Work instructions: Put the lines below into a JSON list of strings, one string per line, leaving out blank lines and the pictures.
— begin The records —
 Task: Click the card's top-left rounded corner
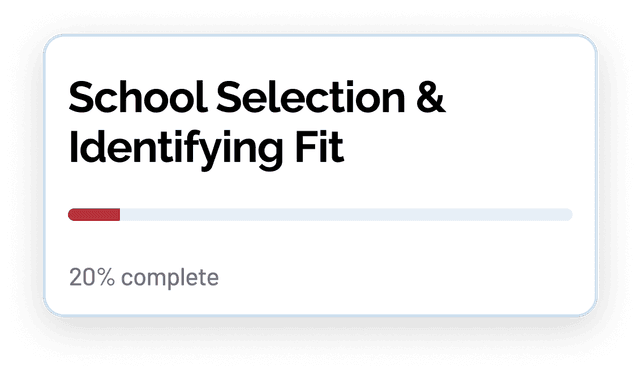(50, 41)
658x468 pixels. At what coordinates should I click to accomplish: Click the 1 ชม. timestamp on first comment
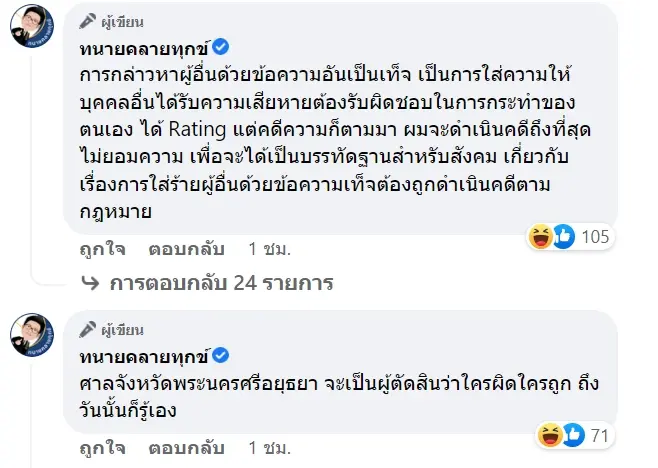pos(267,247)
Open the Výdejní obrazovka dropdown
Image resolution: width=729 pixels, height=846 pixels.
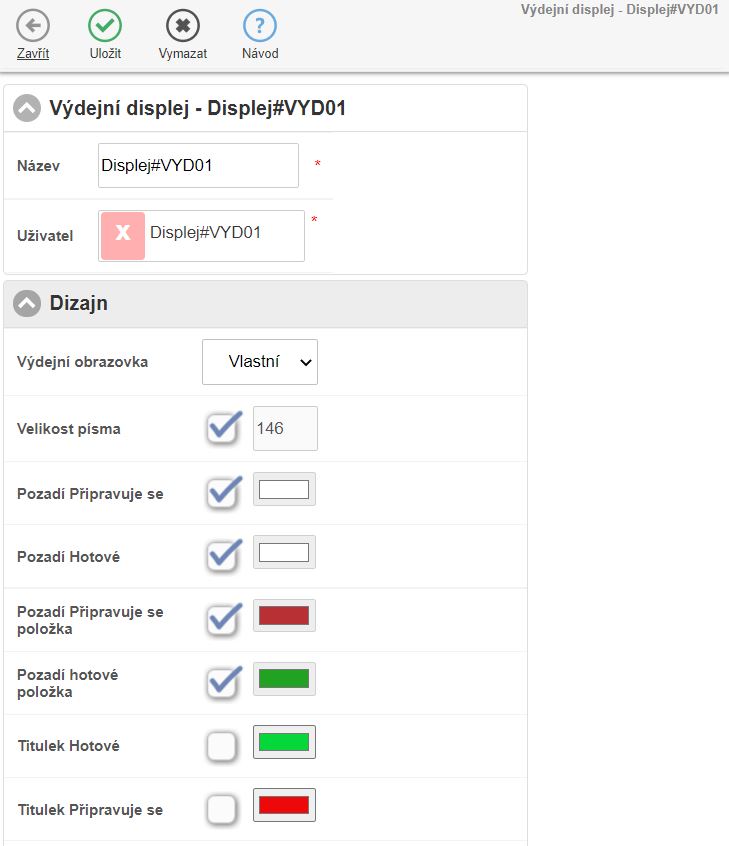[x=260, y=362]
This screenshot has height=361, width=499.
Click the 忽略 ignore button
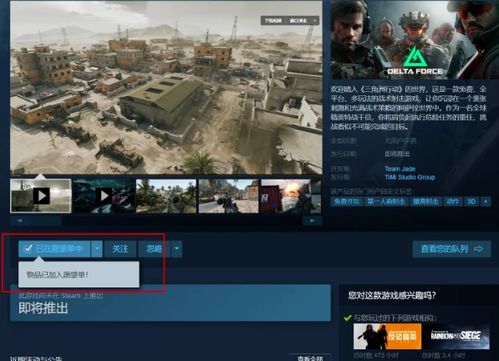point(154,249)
— end The records —
Answer to this exercise:
[
  " Task: Click the card's top-left rounded corner",
  "(50, 41)",
  "658x468 pixels. At what coordinates should I click to accomplish: Click the 1 ชม. timestamp on first comment",
  "pos(267,247)",
  "Open the Výdejní obrazovka dropdown",
  "Image resolution: width=729 pixels, height=846 pixels.",
  "[x=260, y=362]",
  "This screenshot has height=361, width=499.",
  "Click the 忽略 ignore button",
  "point(154,249)"
]